<<<<
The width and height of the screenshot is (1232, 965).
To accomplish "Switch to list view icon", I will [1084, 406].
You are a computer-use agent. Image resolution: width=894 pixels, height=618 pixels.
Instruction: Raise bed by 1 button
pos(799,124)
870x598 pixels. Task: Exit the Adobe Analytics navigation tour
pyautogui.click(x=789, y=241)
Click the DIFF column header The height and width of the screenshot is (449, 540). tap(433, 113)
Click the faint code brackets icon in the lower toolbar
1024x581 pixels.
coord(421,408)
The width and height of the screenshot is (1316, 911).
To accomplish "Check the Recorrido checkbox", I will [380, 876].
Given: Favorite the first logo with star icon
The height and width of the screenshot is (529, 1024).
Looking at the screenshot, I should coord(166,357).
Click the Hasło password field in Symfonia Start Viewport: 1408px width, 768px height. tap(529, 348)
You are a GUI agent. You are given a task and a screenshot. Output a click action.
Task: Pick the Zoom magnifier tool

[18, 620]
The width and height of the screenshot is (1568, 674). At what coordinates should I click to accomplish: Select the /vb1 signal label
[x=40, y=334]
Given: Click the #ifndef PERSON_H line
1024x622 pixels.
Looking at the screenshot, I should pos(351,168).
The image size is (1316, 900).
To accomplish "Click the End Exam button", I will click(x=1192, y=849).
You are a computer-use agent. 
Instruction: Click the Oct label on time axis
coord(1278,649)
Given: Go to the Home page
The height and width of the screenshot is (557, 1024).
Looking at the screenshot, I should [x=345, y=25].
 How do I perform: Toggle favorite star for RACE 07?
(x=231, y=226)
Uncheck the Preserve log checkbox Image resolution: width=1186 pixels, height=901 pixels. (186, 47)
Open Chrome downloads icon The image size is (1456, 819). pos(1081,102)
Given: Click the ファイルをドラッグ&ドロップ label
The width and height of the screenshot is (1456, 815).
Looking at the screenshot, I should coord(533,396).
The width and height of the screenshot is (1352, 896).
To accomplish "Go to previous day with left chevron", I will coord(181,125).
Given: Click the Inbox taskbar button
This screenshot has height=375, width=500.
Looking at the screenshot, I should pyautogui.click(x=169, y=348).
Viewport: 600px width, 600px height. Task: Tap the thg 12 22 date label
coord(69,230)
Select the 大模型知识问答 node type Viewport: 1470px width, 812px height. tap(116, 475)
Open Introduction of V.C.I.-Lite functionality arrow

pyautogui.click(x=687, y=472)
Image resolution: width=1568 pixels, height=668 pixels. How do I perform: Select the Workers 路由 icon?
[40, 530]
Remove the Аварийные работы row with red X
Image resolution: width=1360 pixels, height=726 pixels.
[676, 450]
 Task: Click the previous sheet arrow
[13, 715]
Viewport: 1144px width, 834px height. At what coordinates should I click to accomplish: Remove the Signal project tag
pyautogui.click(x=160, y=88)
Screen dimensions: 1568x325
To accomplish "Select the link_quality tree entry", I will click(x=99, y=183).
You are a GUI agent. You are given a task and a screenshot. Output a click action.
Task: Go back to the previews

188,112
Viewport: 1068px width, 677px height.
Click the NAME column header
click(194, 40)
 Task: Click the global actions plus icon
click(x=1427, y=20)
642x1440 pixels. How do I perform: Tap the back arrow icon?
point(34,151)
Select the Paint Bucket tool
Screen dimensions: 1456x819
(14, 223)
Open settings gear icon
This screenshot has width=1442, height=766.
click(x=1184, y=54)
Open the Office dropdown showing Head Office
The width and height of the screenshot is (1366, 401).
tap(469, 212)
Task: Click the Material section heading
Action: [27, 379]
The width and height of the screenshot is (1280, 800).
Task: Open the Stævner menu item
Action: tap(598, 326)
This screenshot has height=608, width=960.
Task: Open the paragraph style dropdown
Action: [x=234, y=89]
>>>>
◆ TASK DESCRIPTION: Render every line of the entries above as a Markdown table with columns No. and Line, numbering the rows and skipping blank lines.

◆ SOLUTION:
| No. | Line |
|---|---|
| 1 | The width and height of the screenshot is (1232, 965). |
| 2 | To accomplish "Switch to list view icon", I will [1084, 406]. |
| 3 | You are a computer-use agent. Image resolution: width=894 pixels, height=618 pixels. |
| 4 | Instruction: Raise bed by 1 button |
| 5 | pos(799,124) |
| 6 | 870x598 pixels. Task: Exit the Adobe Analytics navigation tour |
| 7 | pyautogui.click(x=789, y=241) |
| 8 | Click the DIFF column header The height and width of the screenshot is (449, 540). tap(433, 113) |
| 9 | Click the faint code brackets icon in the lower toolbar |
| 10 | 1024x581 pixels. |
| 11 | coord(421,408) |
| 12 | The width and height of the screenshot is (1316, 911). |
| 13 | To accomplish "Check the Recorrido checkbox", I will [380, 876]. |
| 14 | Given: Favorite the first logo with star icon |
| 15 | The height and width of the screenshot is (529, 1024). |
| 16 | Looking at the screenshot, I should coord(166,357). |
| 17 | Click the Hasło password field in Symfonia Start Viewport: 1408px width, 768px height. tap(529, 348) |
| 18 | You are a GUI agent. You are given a task and a screenshot. Output a click action. |
| 19 | Task: Pick the Zoom magnifier tool |
| 20 | [18, 620] |
| 21 | The width and height of the screenshot is (1568, 674). At what coordinates should I click to accomplish: Select the /vb1 signal label |
| 22 | [x=40, y=334] |
| 23 | Given: Click the #ifndef PERSON_H line |
| 24 | 1024x622 pixels. |
| 25 | Looking at the screenshot, I should pos(351,168). |
| 26 | The image size is (1316, 900). |
| 27 | To accomplish "Click the End Exam button", I will click(x=1192, y=849). |
| 28 | You are a computer-use agent.  |
| 29 | Instruction: Click the Oct label on time axis |
| 30 | coord(1278,649) |
| 31 | Given: Go to the Home page |
| 32 | The height and width of the screenshot is (557, 1024). |
| 33 | Looking at the screenshot, I should [x=345, y=25]. |
| 34 |  How do I perform: Toggle favorite star for RACE 07? |
| 35 | (x=231, y=226) |
| 36 | Uncheck the Preserve log checkbox Image resolution: width=1186 pixels, height=901 pixels. (186, 47) |
| 37 | Open Chrome downloads icon The image size is (1456, 819). pos(1081,102) |
| 38 | Given: Click the ファイルをドラッグ&ドロップ label |
| 39 | The width and height of the screenshot is (1456, 815). |
| 40 | Looking at the screenshot, I should coord(533,396). |
| 41 | The width and height of the screenshot is (1352, 896). |
| 42 | To accomplish "Go to previous day with left chevron", I will coord(181,125). |
| 43 | Given: Click the Inbox taskbar button |
| 44 | This screenshot has height=375, width=500. |
| 45 | Looking at the screenshot, I should pyautogui.click(x=169, y=348). |
| 46 | Viewport: 600px width, 600px height. Task: Tap the thg 12 22 date label |
| 47 | coord(69,230) |
| 48 | Select the 大模型知识问答 node type Viewport: 1470px width, 812px height. tap(116, 475) |
| 49 | Open Introduction of V.C.I.-Lite functionality arrow |
| 50 | pyautogui.click(x=687, y=472) |
| 51 | Image resolution: width=1568 pixels, height=668 pixels. How do I perform: Select the Workers 路由 icon? |
| 52 | [40, 530] |
| 53 | Remove the Аварийные работы row with red X |
| 54 | Image resolution: width=1360 pixels, height=726 pixels. |
| 55 | [676, 450] |
| 56 |  Task: Click the previous sheet arrow |
| 57 | [13, 715] |
| 58 | Viewport: 1144px width, 834px height. At what coordinates should I click to accomplish: Remove the Signal project tag |
| 59 | pyautogui.click(x=160, y=88) |
| 60 | Screen dimensions: 1568x325 |
| 61 | To accomplish "Select the link_quality tree entry", I will click(x=99, y=183). |
| 62 | You are a GUI agent. You are given a task and a screenshot. Output a click action. |
| 63 | Task: Go back to the previews |
| 64 | 188,112 |
| 65 | Viewport: 1068px width, 677px height. |
| 66 | Click the NAME column header |
| 67 | click(194, 40) |
| 68 |  Task: Click the global actions plus icon |
| 69 | click(x=1427, y=20) |
| 70 | 642x1440 pixels. How do I perform: Tap the back arrow icon? |
| 71 | point(34,151) |
| 72 | Select the Paint Bucket tool |
| 73 | Screen dimensions: 1456x819 |
| 74 | (14, 223) |
| 75 | Open settings gear icon |
| 76 | This screenshot has width=1442, height=766. |
| 77 | click(x=1184, y=54) |
| 78 | Open the Office dropdown showing Head Office |
| 79 | The width and height of the screenshot is (1366, 401). |
| 80 | tap(469, 212) |
| 81 | Task: Click the Material section heading |
| 82 | Action: [27, 379] |
| 83 | The width and height of the screenshot is (1280, 800). |
| 84 | Task: Open the Stævner menu item |
| 85 | Action: tap(598, 326) |
| 86 | This screenshot has height=608, width=960. |
| 87 | Task: Open the paragraph style dropdown |
| 88 | Action: [x=234, y=89] |